37.5-Year High Quality Market (HQM) Corporate Bond Spot Rate

HQMCB37Y6M • Economic Data from Federal Reserve Economic Data (FRED)

Latest Value

6.13

Year-over-Year Change

9.66%

Date Range

1/1/1984 - 7/1/2025

Summary

The 37.5-Year High Quality Market (HQM) Corporate Bond Spot Rate represents the yield for high-quality corporate bonds with a specific long-term maturity. This metric provides critical insight into corporate borrowing costs and long-term investment expectations in the U.S. financial markets.

Analysis & Context

This economic indicator provides valuable insights into current market conditions and economic trends. The data is updated regularly by the Federal Reserve and represents one of the most reliable sources for economic analysis.

Understanding this metric helps economists, policymakers, and investors make informed decisions about economic conditions and future trends. The interactive chart above allows you to explore historical patterns and identify key trends over time.

About This Dataset

This spot rate reflects the theoretical yield of corporate bonds at a precise 37.5-year maturity, using high-quality corporate debt as a benchmark. Economists and financial analysts use this rate to assess long-term corporate credit conditions and compare against other fixed-income investment opportunities.

Methodology

The rate is calculated by the Federal Reserve using a comprehensive methodology that considers high-quality corporate bond yields across different maturities and credit ratings.

Historical Context

Policymakers and investors use this rate to evaluate long-term economic expectations, corporate credit markets, and potential investment strategies.

Key Facts

  • Represents yield for high-quality 37.5-year corporate bonds
  • Provides insight into long-term corporate borrowing costs
  • Calculated and maintained by the Federal Reserve

FAQs

Q: What does the 37.5-Year HQM Corporate Bond Spot Rate indicate?

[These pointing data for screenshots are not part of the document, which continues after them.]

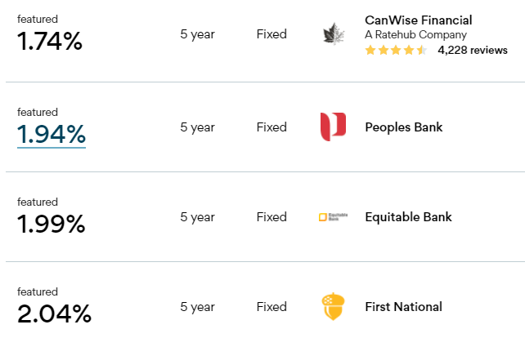The width and height of the screenshot is (525, 338).
Task: Select the 1.99% featured rate
Action: [x=52, y=224]
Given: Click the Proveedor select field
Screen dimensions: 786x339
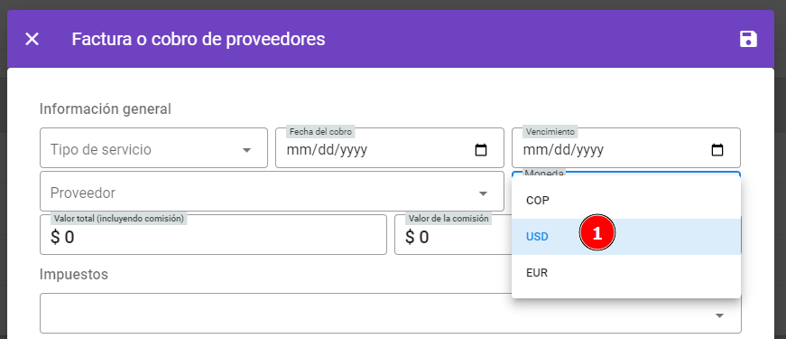Looking at the screenshot, I should 272,192.
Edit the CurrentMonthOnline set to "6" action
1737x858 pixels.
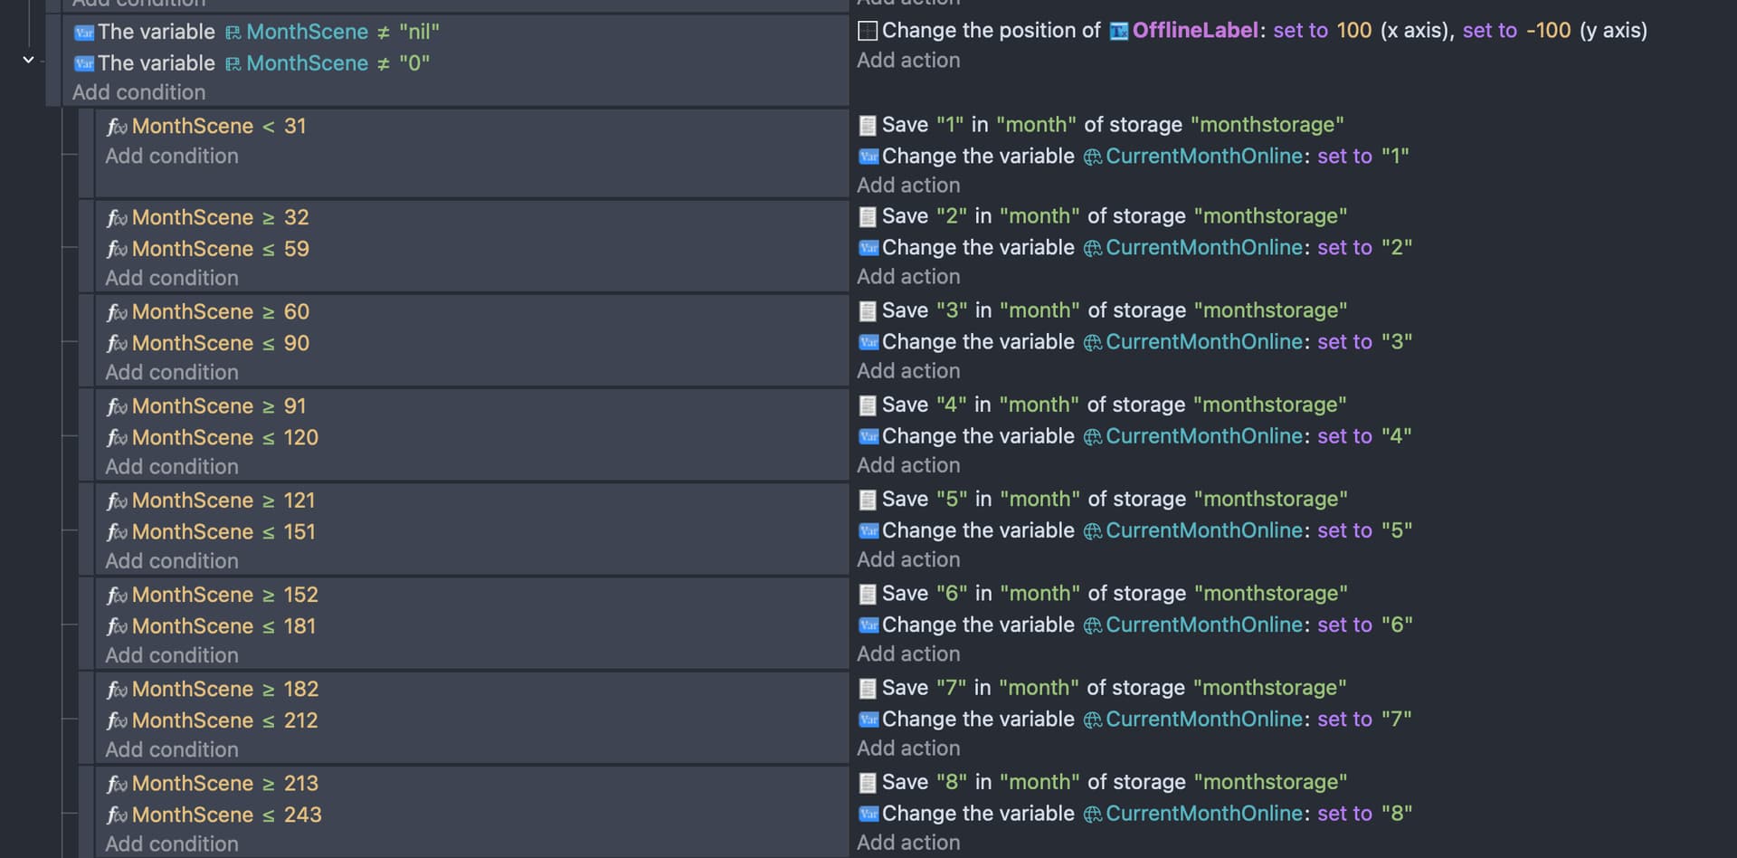[x=1146, y=624]
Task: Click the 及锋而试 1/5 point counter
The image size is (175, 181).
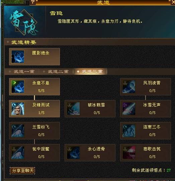Action: tap(41, 113)
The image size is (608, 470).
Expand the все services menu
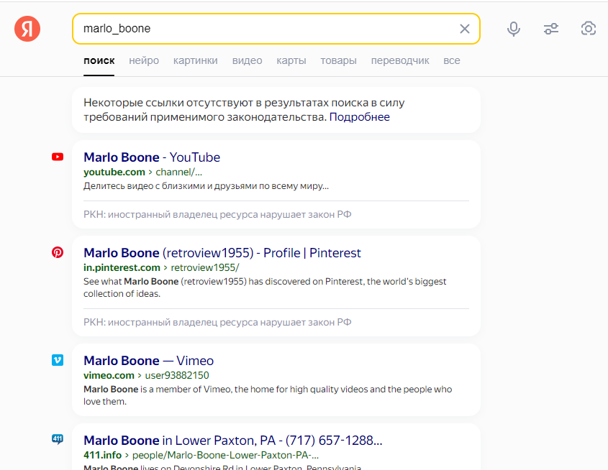click(x=452, y=60)
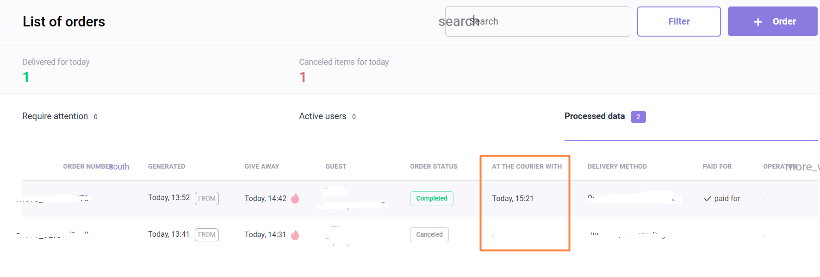Click the DELIVERY METHOD column header
Screen dimensions: 820x277
(617, 166)
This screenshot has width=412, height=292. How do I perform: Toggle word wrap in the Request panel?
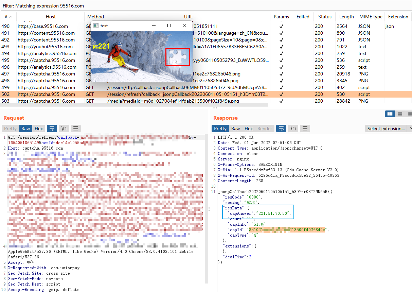click(x=52, y=128)
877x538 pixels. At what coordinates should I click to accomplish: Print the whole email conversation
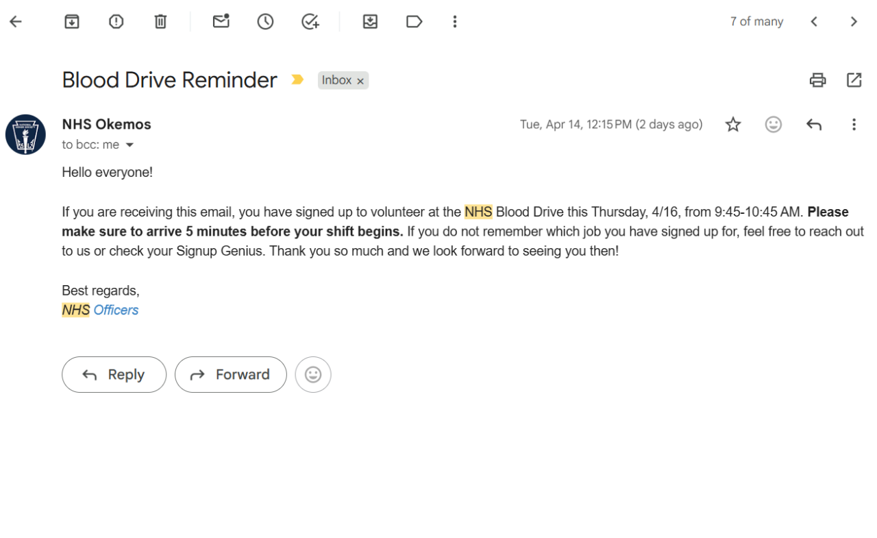[x=817, y=80]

A: It shows the theoretical yield for high-quality corporate bonds at a 37.5-year maturity, reflecting long-term borrowing costs and market expectations.

Q: How is this rate different from other bond yield measurements?

A: This rate specifically focuses on a 37.5-year maturity for high-quality corporate bonds, providing a unique perspective on long-term corporate credit markets.

Q: Who uses this economic indicator?

A: Economists, financial analysts, investors, and policymakers use this rate to assess long-term economic conditions and corporate credit markets.

Q: How often is this rate updated?

A: The Federal Reserve typically updates this rate regularly, reflecting current market conditions and corporate bond performance.

Q: What limitations exist in interpreting this rate?

A: The rate represents a theoretical yield and should be considered alongside other economic indicators for comprehensive market analysis.

Related Trends

Citation

U.S. Federal Reserve, 37.5-Year High Quality Market (HQM) Corporate Bond Spot Rate [HQMCB37Y6M], retrieved from FRED.